AVAILABLE DATA:
-----

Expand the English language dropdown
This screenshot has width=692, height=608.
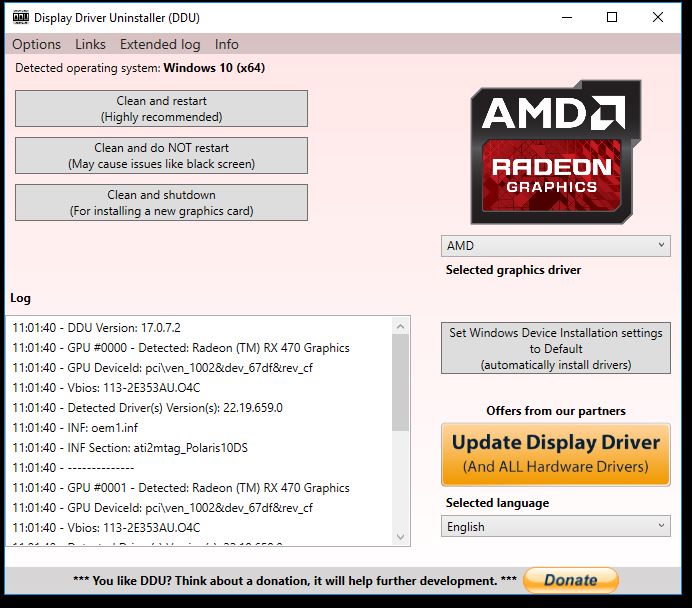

-----

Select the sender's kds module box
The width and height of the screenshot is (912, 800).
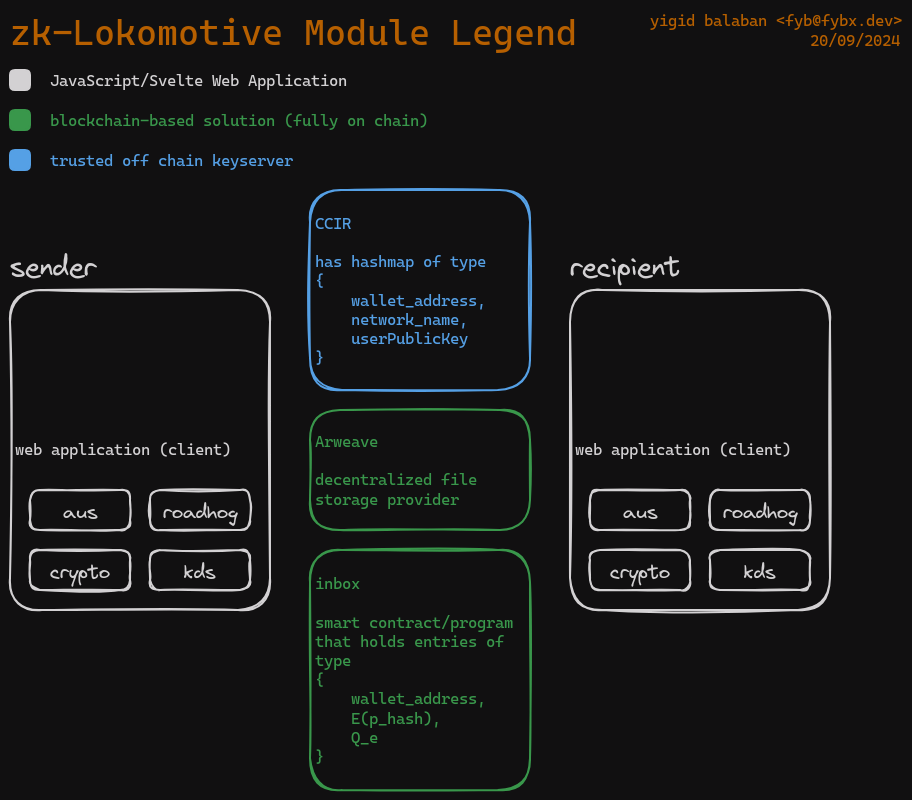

-----

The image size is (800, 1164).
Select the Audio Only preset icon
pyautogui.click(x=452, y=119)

-----

TASK BRIEF: Copy out each line in the listing that has the word "screenshot".

REPLY TO THE TASK:
This screenshot has width=692, height=608.
The width and height of the screenshot is (912, 800).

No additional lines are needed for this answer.